The Turkish Journalists’ Association, which held its first meeting on 18 August 2010, is the first organisation of its kind with such wide participation from the Turkish media. It draws membership from the Turkish Journalists’ Union, the Press Council, the Media Ethics Association, the Turkish Journalists’ Federation, the Newspaper Owners’ Association, the Sports Writers’ Association, the Economy Reporters’ Association, the Culture, Tourism and Environment Journalists’ Association, the Professional Reporters’ Association, the Reporters’ Union and the IPI Turkish National Committee.
Following the meeting on Wednesday the association established the Freedom for Journalists Platform to monitor issues concerning the freedom of journalists and to keep transgressions against press freedom in the public eye; a council of law will follow up judicial cases concerning press freedom.
IPI Turkey’s Chairwoman Ferai Tinc said, “This is the first time in Turkish press history that so many media organisations come together to raise their voices for press freedom. Sending journalists to prison because of their reports and opinions is a real threat to press freedom.”
“Press freedom is one of the main pillars of democracy. We want a democratic Turkey and a free press. Today we decided to bring together our forces to free our colleagues who are in prison and to demand from the Turkish government to make adequate adjustments to change this situation.”
In an illustration of its commitment to defending press freedom, the IPI Turkish National Committee on 19 August 2010 attended the 77th hearing of the ‘Ergenekon’ court case, in solidarity with two Turkish tabloid journalists who stand accused of membership of the alleged clandestine, ultra-nationalist organization.
Tuncay Ozkan and Mustafa Balbay, alongside a number of other prominent Turkish persons in politics, the security forces and academia, are accused of being members of the covert ‘Ergenekon’ network which allegedly planned terrorist attacks in an attempt to provoke a military coup to overthrow the mildly Islamist government. The organisation has been dubbed ‘Ergenekon’ after a mythical place located in the inaccessible valleys of the Altay Mountains, in central Asia, where Russia, China, Mongolia and Kazakhstan come together, which holds historical importance for Turkish nationalists.
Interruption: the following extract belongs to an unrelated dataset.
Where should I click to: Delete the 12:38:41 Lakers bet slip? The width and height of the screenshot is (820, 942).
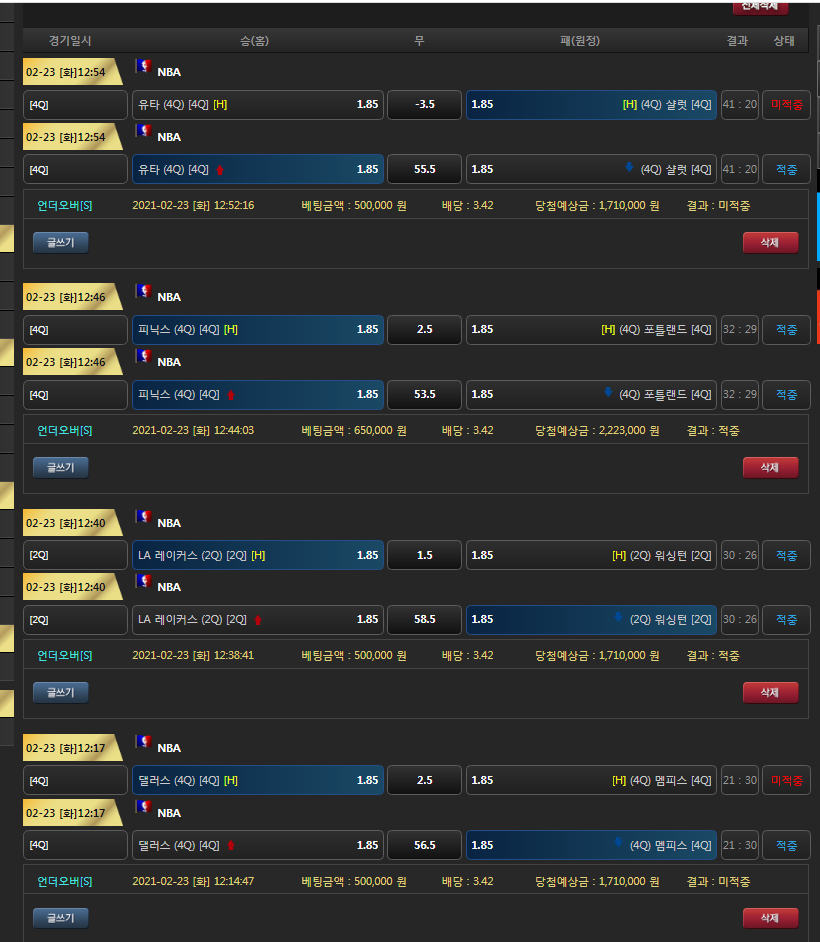(x=769, y=692)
Speaking to IPI Headquarters in Vienna, Secretary of the IPI Turkish National Committee Yurdanur Atadan said that Balbay and Ozkan, along with two other journalists faced unclear charges for their alleged part in the coup, with the indictment running to more than 5,000 pages. Balbay and Ozkan have been held in prison without conviction for three years and have been refused bail on seven occasions. Atadan told IPI Headquarters that she did not know when it was likely the journalists would finally face a full trial or be released.
Speaking on behalf of the journalist organisations present at the hearing, Oktay Eksi, chairman of the Turkish Press Council and a chief columnist at national daily newspaper Hurriyet, said: “We came here because we think that our colleagues here are lacking their right to a fair trial. We came here to show that we are together with them, to express that we stand for their benefits of the laws as anybody else.”
“They are our colleagues, brothers and we decided to come here because we think that supporting their rights is a prime task for us. Our decision includes all the journalists whose freedom is restricted.”
IPI Interim Director Alison Bethel McKenzie said: “We urge the authorities in Turkey to take note of this unprecedented united push to defend press freedom. Its initiation underscores the gravity of our press freedom concerns in the country. Journalists, like all other citizens in a democracy, should have the right to a fair trial. They should certainly not be locked up for years without being convicted of any crime. And they should never be sent to prison, or silenced in other ways, because of their critical reporting.”
The South East Europe Media Organisation (SEEMO), a network of editors, media executives and leading journalists in South East and Central Europe and an affiliate of the International Press Institute (IPI), supports this statement.